How you engage also matters. Being intentional about when we engage with news (rather than mindlessly doing so at all hours, or at the beckoning of an alert) gives us that much-needed sense of control and predictability that feels like safety.
This is also your gentle reminder that it’s ok to take breaks. And it’s also ok to unplug completely. (Yes, it is!) You might ask a loved one to let you know if anything comes up that you need to be aware of, if this feels safest to you. When it comes to your mental health, no amount of wishing or shaming is going to alter the reality of your actual coping capacity. What we can do is work on slowly building that capacity and resiliency so that you can re-engage when you’re ready to; capable of a marathon, and not just a sprint that ends with an injury that puts you out of commission for weeks (I might’ve stretched that metaphor a tad).
Something that can help build that capacity and resiliency is a beautiful framework called Radical Hope. The researchers who conceived of it posed that connecting with ancestral histories of resistance, with community, and with a vision for a better future are crucial elements for an embodied (not superficial) sense of hope - which keeps us going during collective times of struggle. You can access the full paper for free here. Psychologist Sebastian Barr also did a beautiful job of expanding on this concept in action in this article. You can reflect on what your unique forms of practicing Radical Hope might look like, and integrate these into your days as a “despair prevention strategy” of sorts. Most of all, remember that safety, joy, rest, and pleasure are your birthright, and are even more important to cultivate during challenging times. Additional paths to deepen your exploration in this area could include Tricia Hersey’s Rest is Resistance and Pleasure Activism by adrienne maree brown.

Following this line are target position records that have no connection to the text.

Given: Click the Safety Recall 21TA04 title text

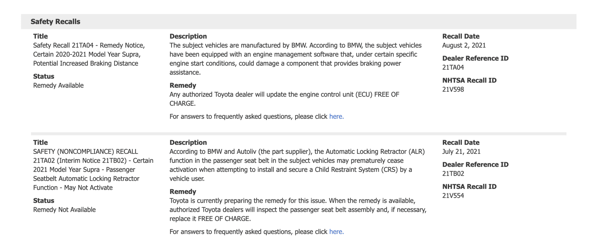Looking at the screenshot, I should [x=89, y=55].
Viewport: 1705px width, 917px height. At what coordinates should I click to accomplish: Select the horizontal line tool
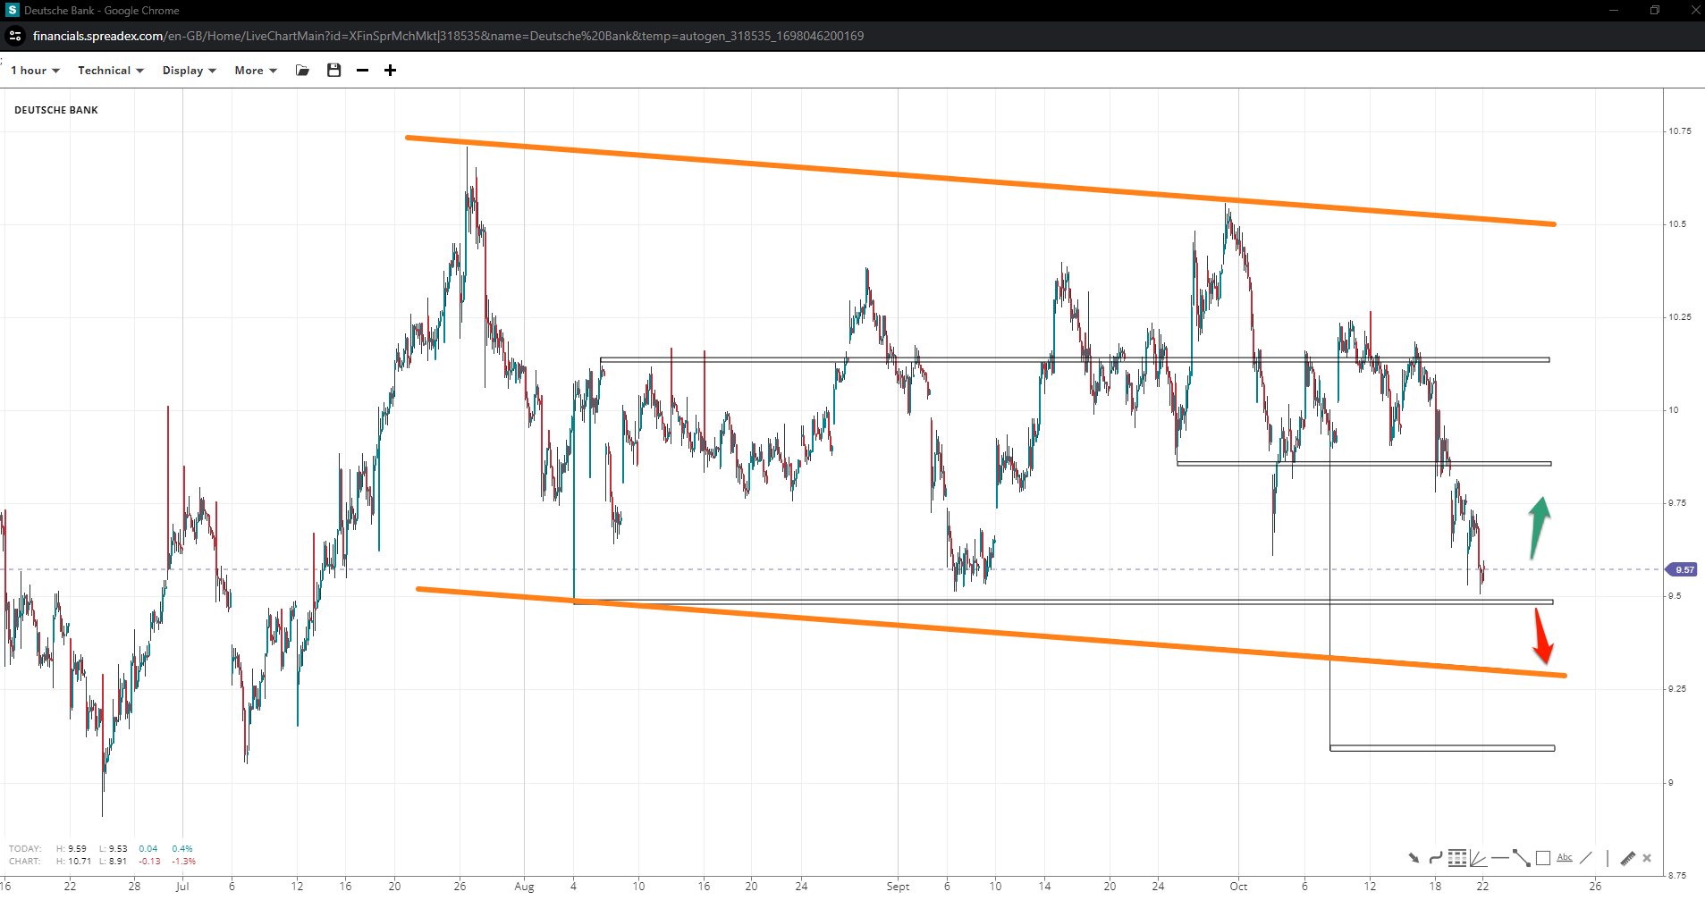click(1499, 858)
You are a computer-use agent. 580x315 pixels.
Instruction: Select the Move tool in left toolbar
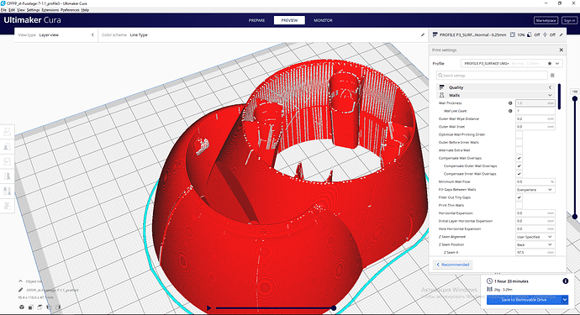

Finally, you may also consider reaching out to a psychotherapist who can help you through this process and the unique ways it may be interacting with your personal history and identity. This is hard, none of us can do it alone (we’re relational by nature), and you’re worthy of support - with this or any other struggle. Working with a therapist who you share meaningful identities with may be particularly powerful. And if you’re interested in working with me, please review my website and get in touch or book a free initial consultation directly.
Wherever you are, I hope you’re able to experience cues of safety, glimmers of joy, and the relief of a deep exhale.